Impacts of a tariff (large and small country)

-Higher prices -Deadweight loss -Output is lower then if had free trade -Domestic production up a little bit Only people who may benefit from tariff short term is producers Tariffs hurt our producers and doesn't work well

Compound Tariff

-a combination of specific and ad valorem tariffs -applied to products that contain raw materials that are taxed -the specific neutralizes the cost disadvantage of domestic manufacturers that results from tariff production granted to domestic suppliers of raw materials -the ad valorem grants protection to the finished-goods industry

Common Market

-a group of trading nations that permits the free movement of goods and services among member nations, the inflation of common external trade restrictions against nonmembers, and the free movement of factors of production across national borders within the economic bloc.

Import Quota

-a physical restriction on the quantity of goods that can be imported during a specific time period -it generally limits imports to a level below what would occur under free trade conditions

tariffs vs quotas:

-a quota is restrictive in its barrier and imports -a tariff is not as restrictive -a quota restricts competition -a tariff allows for competition -a quota causes an increase in price when there is an increase in demand -a tariff price stays the same when there is an increase in demand

Common Agricultural Policy (CAP)

-a way of using whatever necessary (export quotas, subsidies, etc) to maintain high prices for farm products -EU says they need it to guarantee food for population and to assist farmers with production and efficiency and standard of living -this makes it difficult for others countries (like the US) to enter into this market -since the price increases, there is more supply, this extra is dumped into the world market at low prices (that don't reflect costs) -this causes a severe downward pressure on world prices (prices are much higher)

Global Quota

-a way to administer import limitations -It allows a specific number of goods to be imported each year, but it does not specify from where the product is shipped or who is allowed to import -When the specific amount has been imported, additional imports of the product are prevented for the remainder of the year

Custom Union

-agreement among two or more trading partners to remove all tariff or nontariff trade barriers between themselves -In addition, each member nation imposes identical trade restrictions against nonparticipants. -This is done to promote free trade within the customs union

Ad valorem (of value) Tariff

-expressed as a fixed percentage of the value of the imported product (like a sales tax) -it tends to maintain a constant degree of protection for domestic producers during periods of changing prices -the real proportional tax burden or protection does not change as the tax base changes Customs valuation-determining the value of an imported product (problem because import prices tend to fluctuate over time and import prices are estimated by customs appraisers who may disagree on product values)

Specific Tariff

-expressed in terms of a fixed amount of money per physical unit of the imported product -the degree of protection it affords domestic producers varies inversely with changes in import prices -it also provides domestic producers more protection during a business recession when cheaper products are purchased -they cushion domestic producers progressively against foreign competitors who cut their prices

Voluntary Export Restraint Agreement

-purpose is to moderate the intensity of international competition, -it is when country agrees to limit their exports to another country in order to help out the importing country's domestic producers

Domestic Content Requirements

-requires a minimum percent of a product's total value must be produced domestically -The effect is to pressure both domestic and foreign firms that sell products in the home country to use domestic inputs (workers) in the production of those products.

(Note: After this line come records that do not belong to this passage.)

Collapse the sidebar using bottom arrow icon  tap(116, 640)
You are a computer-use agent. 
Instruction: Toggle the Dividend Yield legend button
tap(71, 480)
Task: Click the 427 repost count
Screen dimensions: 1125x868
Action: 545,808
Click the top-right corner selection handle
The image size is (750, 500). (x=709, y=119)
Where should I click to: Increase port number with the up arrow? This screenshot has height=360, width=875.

The demand for domestic inputs thus increases, contributing to higher input prices

Effective Tariff Rate

-takes into account not only the nominal tariff rate on a finished product, but also any tariff rate applied to imported inputs that are used in producing the finished product -It measures the percentage increase in domestic production activities (value added) per unit of output made possible by tariffs on both the finished product and on imported inputs -A given tariff on a product will have a greater protective effect of it is combined with a low tariff on imported inputs than if the tariff on components is high

Economic Integration

-the process of eliminating restrictions on international trade, payments, and factor mobility -It results in the uniting of two or more national economies in a regional trading arrangement

Nominal Tariff Rate

-the tariff rate that is published in the country's tariff schedule -It applies to the value of a finished product that is imported into a country

Selective Quota

-when import quotas are allocated to specific countries -The use of quotas may lead to a domestic monopoly of production and higher prices -Because a domestic firm realizes that foreign producers cannot surpass their quotas, it may raise its prices

Economic Union

-where national, social, taxation and fiscal policies are harmonized and administered by a supranational institution. -it contains a supranational authority for all trade partners

Infant-industry Argument

In free trade, trading nations should temporarily shield their newly developing industries from foreign competition. Otherwise, mature foreign businesses can drive the young domestic businesses out of the market -Once a protective tariff is imposed, its very difficult to remove, even after industrial maturity -It's very difficult to determine which industries will be capable of realizing comparative advantage potential and thus merit protection -It's not valid for mature, industrialized nations -There may be other ways of insulating a developing industry from cutthroat competition such as the government granting a subsidy

Regional Trading Agreement

member nations agree to impose lower barriers to trade within the group of member nations than to trade with nonmember nations

Free Trade Area

members agree to remove all barriers between partner nations but each has their own restrictions on non partner nations (ex: NAFTA)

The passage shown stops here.